Undoing of Iran deal?

Published

WHILE their recent talks in Washington with their US counterpart included various key issues, there was one major foreign policy question that both French President Emmanuel Macron and German Chancellor Angela Merkel brought up: the Iran nuclear deal, formally known as the JCPOA.

And while the Europeans tried to convince Donald Trump not to scuttle the deal as the May 12 deadline for the US president to recertify it approaches, there is little evidence they were successful. In fact, as Mr Macron commented after his sojourn in the US capital, it is highly unlikely that Mr Trump would recertify it. Indeed, the nuclear deal is not a bilateral arrangement — it involves Iran and the P5+1, the five permanent Security Council members plus Germany; yet should the US leave the agreement, many of the financial benefits Tehran would have accrued under the deal would no longer be available.
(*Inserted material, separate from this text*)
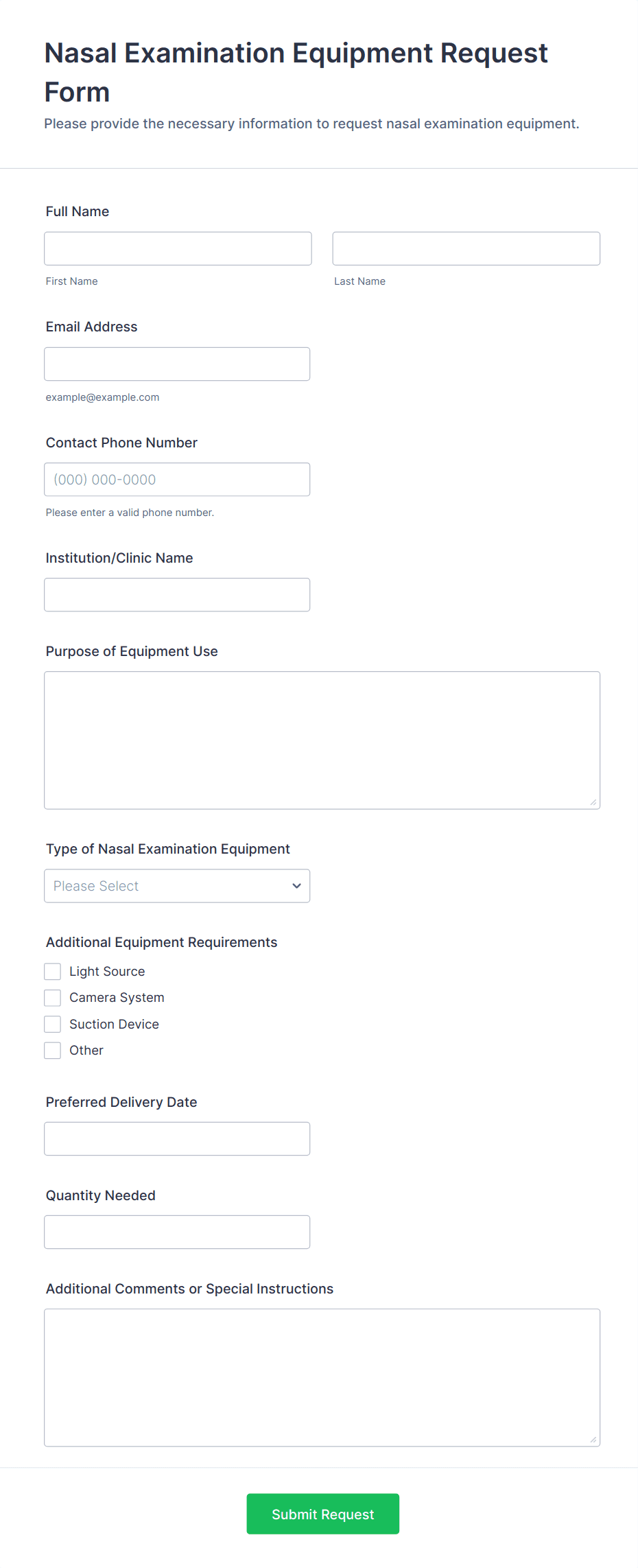The height and width of the screenshot is (1568, 638).
Task: Submit the form with Submit Request button
Action: coord(323,1514)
Mr Trump has used a number of nasty epithets to describe the agreement — “insane, the worst deal ever” etc. However, many observers have hailed the 2015 pact as a commendable example of multilateral diplomacy that averted a potentially disastrous new confrontation in the Middle East. Unfortunately, as the feelers coming out of Washington indicate, that confrontation may very well be back on track.

Mr Trump, backed by Israel and his hard right domestic constituency, feels the deal is skewed in Iran’s favour. He is also critical of Iran’s regional activities — missile tests, geopolitical involvement in Yemen, Syria etc. However, if there are issues that the US or the Europeans feel need to be addressed, they should open the channels of dialogue with Tehran and discuss these. Sabotaging a deal that by the accounts of all neutral observers, especially the IAEA, is working by clubbing together other issues is not smart foreign policy.

The Iranian government is quite clear: a new deal or renegotiated deal means no deal. While all sides should shun a rigid approach, the US and its allies must realise that torpedoing the JCPOA will create a new conflict in the Middle East with devastating consequences for all. But perhaps that is what the cabal of hawks that currently surrounds the US president wants. There are currently just under two weeks before Mr Trump’s decision. In the interests of regional and world peace, the US leader should carefully consider the consequences before announcing his choice.